Systematic characterization of bioactive molecules from the human microbiome

人类微生物组生物活性分子的系统表征

• 批准号: 10647770
• 负责人: Mohamed Abou Donia
• 金额: $ 68.25万
• 依托单位: PRINCETON UNIVERSITY
• 依托单位国家: 美国
• 财政年份: 2022
• 资助国家: 美国
• 起止时间: 2022-06-16 至 2027-05-31
• 项目状态: 未结题
• 来源: https://reporter.nih.gov/project-details/10647770
• 关键词: Bacteria; Binding; Biological; Biological Assay; Cells; Chemical Structure; Chemicals; Clostridium difficile; Communities; Complex; Computer Analysis; Data; Diet; Disease; Ecology; Family; Funding Opportunities; Future; Gene Cluster; Health; Human; Human Microbiome; Hybrids; In Vitro; Individual; Intervention; Iron; Mediating; Metagenomics; Metals; Microbe; Molecular; Mus; Nature; Pathogenicity; Pathway interactions; Peptides; Physiology; Play; Process; Production; Property; Research; Role; Sampling; Siderophores; Structure; Taxonomy; Therapeutic; Therapeutic Intervention; Time; genome editing; gut microbiome; host-microbe interactions; human data; in vivo; knowledgebase; member; metagenomic sequencing; microbial; microbiome; microbiome components; microbiome research; oral microbiome; parallelization; pathogen; polyketides; skin microbiome; small molecule; success; synthetic biology; tool; treatment response

ABSTRACT A complex interplay exists between the human microbiome and the host, resulting in clear effects on human physiology and microbiome ecology. A promising avenue to dissect this interplay at a mechanistic level is through the study of microbiome-derived molecules that mediate important microbe-microbe and microbe-host interactions. In this application, we propose a hybrid computational- synthetic biology approach to discover, rationally prioritize and systematically characterize microbiome- derived molecules. We propose to apply this approach to three structurally diverse classes of bioactive molecules that are widely encoded by the human microbiome but remain severely understudied in terms of both structure and function. First, guided by the computational analysis of biosynthetic gene clusters in metagenomic sequencing data from the human microbiome of thousands of subjects, we will select specific members of the three molecular classes for experimental characterization. Second, we will use genome editing of native members of the microbiome and synthetic biology in a multi-host heterologous expression platform to characterize the selected pathways and their products. Finally, we will employ an array of in vitro, cell-based and mouse colonization assays to interrogate the role of the discovered molecules in mediating relevant host and microbiome functions. Taken together, our approach will unveil an undermined section of the interplay between the human microbiome and the host and provide diverse microbiome-derived bioactive molecules as tools for future mechanistic studies and therapeutic interventions.

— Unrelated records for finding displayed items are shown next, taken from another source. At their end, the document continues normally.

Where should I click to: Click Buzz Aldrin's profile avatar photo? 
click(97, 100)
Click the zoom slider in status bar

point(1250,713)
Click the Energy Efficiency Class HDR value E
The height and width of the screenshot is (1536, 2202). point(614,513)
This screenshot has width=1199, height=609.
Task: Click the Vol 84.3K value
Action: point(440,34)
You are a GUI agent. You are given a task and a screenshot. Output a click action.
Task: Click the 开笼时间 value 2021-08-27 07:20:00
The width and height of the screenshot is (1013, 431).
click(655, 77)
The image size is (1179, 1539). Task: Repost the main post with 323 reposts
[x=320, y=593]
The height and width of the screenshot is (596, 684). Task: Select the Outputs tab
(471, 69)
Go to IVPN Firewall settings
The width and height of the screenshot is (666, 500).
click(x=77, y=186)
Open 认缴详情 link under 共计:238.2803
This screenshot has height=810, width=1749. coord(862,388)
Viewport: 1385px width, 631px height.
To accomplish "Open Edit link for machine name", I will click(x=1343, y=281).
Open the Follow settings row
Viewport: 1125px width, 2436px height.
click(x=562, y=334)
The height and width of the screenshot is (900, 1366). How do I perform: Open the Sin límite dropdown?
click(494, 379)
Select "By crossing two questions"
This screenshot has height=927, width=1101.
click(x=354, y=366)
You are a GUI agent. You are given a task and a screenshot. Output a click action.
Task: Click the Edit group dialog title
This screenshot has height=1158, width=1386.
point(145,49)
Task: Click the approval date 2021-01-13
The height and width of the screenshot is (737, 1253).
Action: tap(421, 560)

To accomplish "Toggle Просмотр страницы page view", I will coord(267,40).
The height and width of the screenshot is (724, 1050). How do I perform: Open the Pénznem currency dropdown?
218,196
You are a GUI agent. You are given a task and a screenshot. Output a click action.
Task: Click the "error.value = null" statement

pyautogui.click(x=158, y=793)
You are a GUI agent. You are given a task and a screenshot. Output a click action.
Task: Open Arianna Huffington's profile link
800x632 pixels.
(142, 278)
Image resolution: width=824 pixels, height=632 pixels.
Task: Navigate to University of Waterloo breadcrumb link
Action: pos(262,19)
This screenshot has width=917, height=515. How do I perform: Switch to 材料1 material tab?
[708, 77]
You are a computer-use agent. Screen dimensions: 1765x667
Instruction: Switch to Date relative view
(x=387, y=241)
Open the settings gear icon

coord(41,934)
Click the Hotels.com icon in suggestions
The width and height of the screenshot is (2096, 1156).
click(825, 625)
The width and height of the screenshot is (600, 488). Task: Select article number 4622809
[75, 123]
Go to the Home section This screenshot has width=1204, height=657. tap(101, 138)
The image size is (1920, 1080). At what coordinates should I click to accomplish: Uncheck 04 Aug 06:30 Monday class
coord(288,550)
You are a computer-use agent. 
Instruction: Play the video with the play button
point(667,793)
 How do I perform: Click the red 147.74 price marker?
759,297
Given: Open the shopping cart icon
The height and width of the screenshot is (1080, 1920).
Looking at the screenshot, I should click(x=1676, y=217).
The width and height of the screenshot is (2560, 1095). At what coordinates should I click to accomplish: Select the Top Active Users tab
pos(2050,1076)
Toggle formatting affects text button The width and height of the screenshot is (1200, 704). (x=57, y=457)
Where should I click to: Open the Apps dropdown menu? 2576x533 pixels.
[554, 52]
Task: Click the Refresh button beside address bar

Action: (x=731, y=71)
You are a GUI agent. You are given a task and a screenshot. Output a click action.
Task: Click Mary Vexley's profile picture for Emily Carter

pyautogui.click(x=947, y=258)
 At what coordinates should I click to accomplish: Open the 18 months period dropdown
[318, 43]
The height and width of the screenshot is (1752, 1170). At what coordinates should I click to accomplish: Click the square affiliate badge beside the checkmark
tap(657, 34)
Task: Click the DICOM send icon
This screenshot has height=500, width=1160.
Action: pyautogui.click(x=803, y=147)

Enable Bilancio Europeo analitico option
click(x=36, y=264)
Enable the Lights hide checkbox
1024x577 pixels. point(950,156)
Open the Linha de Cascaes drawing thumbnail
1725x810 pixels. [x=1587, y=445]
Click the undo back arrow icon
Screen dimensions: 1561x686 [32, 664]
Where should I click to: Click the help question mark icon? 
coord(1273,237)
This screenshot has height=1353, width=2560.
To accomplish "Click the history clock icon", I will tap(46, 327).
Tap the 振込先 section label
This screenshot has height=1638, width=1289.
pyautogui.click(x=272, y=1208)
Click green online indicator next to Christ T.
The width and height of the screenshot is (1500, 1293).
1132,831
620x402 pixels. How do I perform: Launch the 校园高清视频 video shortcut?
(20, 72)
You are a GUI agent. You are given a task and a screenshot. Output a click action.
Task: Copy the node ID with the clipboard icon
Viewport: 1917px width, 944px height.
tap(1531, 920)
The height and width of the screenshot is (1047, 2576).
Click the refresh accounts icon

抽象的 人类微生物组和宿主之间存在复杂的相互作用，从而对 人类生理学和微生物组生态学。一个有前途的途径，可以在 机械水平是通过研究介导重要的微生物组衍生的分子的研究 微生物微生物和微生物 - 宿主相互作用。在此应用中，我们提出了一个混合计算 - 合成生物学方法是发现，合理优先和系统地表征微生物组 - 派生的分子。我们建议将这种方法应用于三种结构上不同的生物活性类别 由人类微生物组广泛编码但在 结构和功能的术语。首先，在生物合成基因的计算分析的指导下 来自数千名受试者的人类微生物组的宏基因组测序数据中的簇，我们 将选择三个分子类别的特定成员进行实验表征。第二， 我们将在多宿主中使用微生物组和合成生物学的本地成员的基因组编辑 表征所选途径及其产品的异源表达平台。最后，我们 将采用一系列体外，基于细胞和小鼠定植测定法来审问 在介导相关宿主和微生物组函数中发现的分子。总的来说，我们的 方法将揭示人类微生物组与 宿主并提供多种微生物组衍生的生物活性分子作为未来机械的工具 研究和治疗干预措施。